Solutions: require more papers. 8/12 was probably too generous, and it is clear that when students do not have to write, they don’t always do the readings very closely (often due to other legitimate commitments, such as work).
They did the reading, but couldn’t remember it. Students may not take good notes when they read, and therefore can struggle with details. They may also need training in how to identify key points so that they don’t miss the forest for the trees.
Solutions: teach students how to take notes on the reading. Its an important skill, and we should not assume they already have it.
Continue to require the annotated bibliographies of the weekly readings so they build this skill over the course of the term.
They did the readings, but were confused. The readings I am assigning are a mix, but many of them are scholarly in nature. Not all students in the class are majoring in the social sciences, and therefore may struggle with key terms. It was also a lot of reading–about 100 pages–and some of the chapters could have been split in two because they covered two widely different topics.
Solutions: Review the syllabus to make sure that the mix of readings is appropriate in terms of amount and difficult.
Take note of key terms and review them in class so that non-majors don’t feel lost.
Continue to review the key point of each reading in class prior to discussion so that everyone is on the same page.
They may or may not have done the reading, but they did not make the connection between our discussions last week and the question of this week. While I had mentioned the key points of the readings last week in passing, I didn’t make a point of it–I did not write them on the board, or encourage students to take notes of what I had said. Often students don’t know how to recognize a key point that is made solely verbally.
Solution: anytime I mention a key point, make sure I put it on the whiteboard to signal to students that it is important.
They may have known the answer, but chose not to speak up. Even though I’ve encouraged my students to ‘fail’ in line with previous discussions on ALPS, many of them are afraid to say something wrong.
Solutions: whenever possible, use small groups to discuss the question first. This allows students to check their answers with a small group of peers first, and then share them with the rest of the class if encouraged.

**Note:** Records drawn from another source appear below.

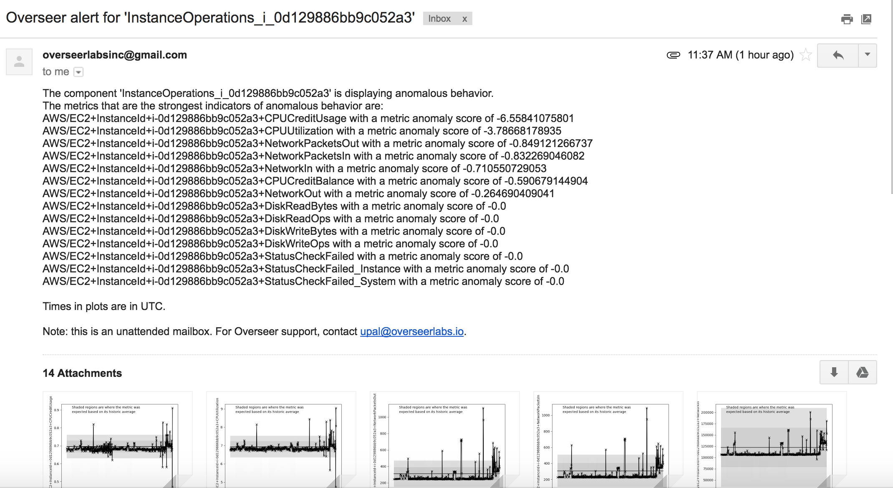Image resolution: width=893 pixels, height=488 pixels.
Task: Click the reply arrow button
Action: pos(838,55)
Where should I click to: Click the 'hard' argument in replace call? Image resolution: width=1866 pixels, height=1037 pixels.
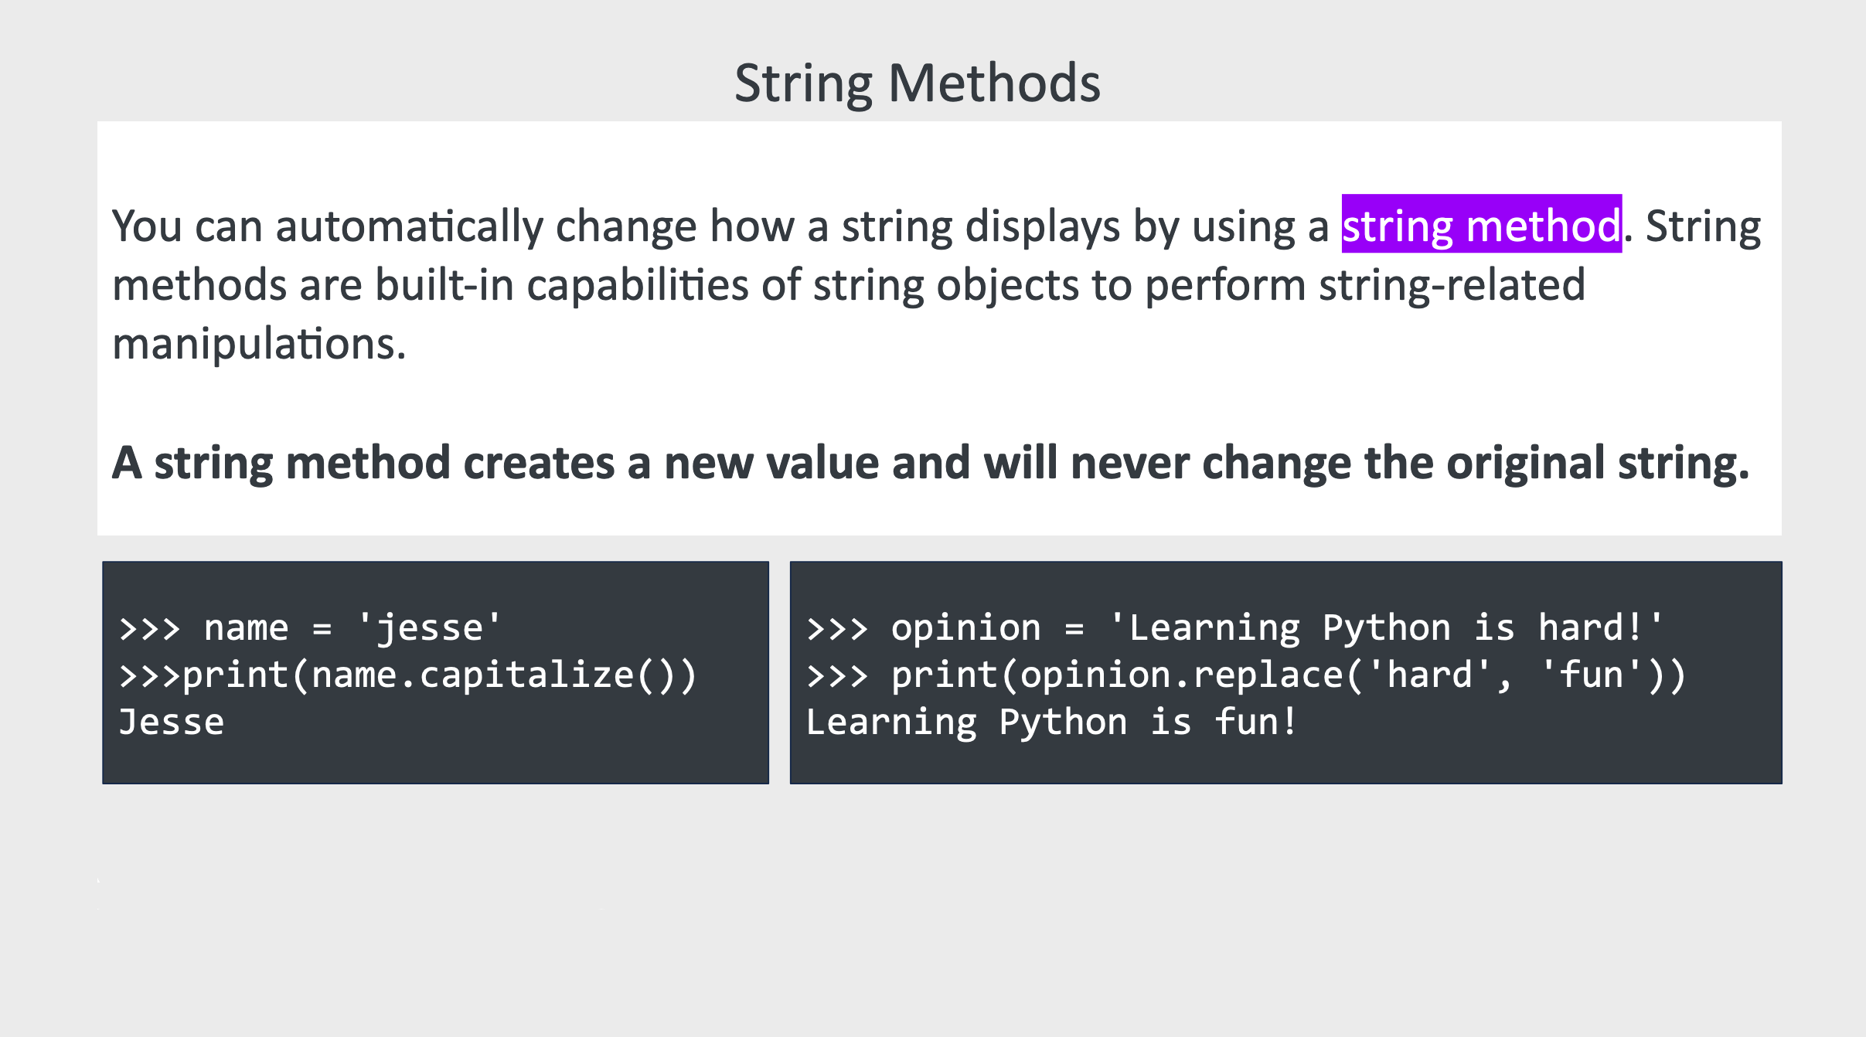click(x=1429, y=674)
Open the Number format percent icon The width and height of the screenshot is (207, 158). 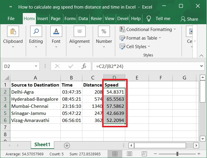click(104, 32)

Minute papers–where students take a minute to write down their thoughts–might also give them the time they need to choose the right wording for their responses.
Note who in their papers got the answer correct, and then cold call on those students to read their responses.
Using encouraging language and thanking students for offering their response may also encourage quieter students to share their ideas in the future.
Track and increase wait time. What feels like an eternity to us in the silence is often mere moments, which might not be enough time to process the question and generate a response. There are plenty of strategies out there to do this effectively.
My takeaway: the students failure to answer my basic question is as much my failing as theirs. We need to recognize the reasons WHY students can’t identify the key point of a reading, and exhaust all the structural and instructional tools and methods we have to get them to a point where they do the readings and are willing and able to talk about them. Our job is provide the tools and training they need to succeed, and we should always make sure that any issues on the part of our students aren’t caused by a failing on ours.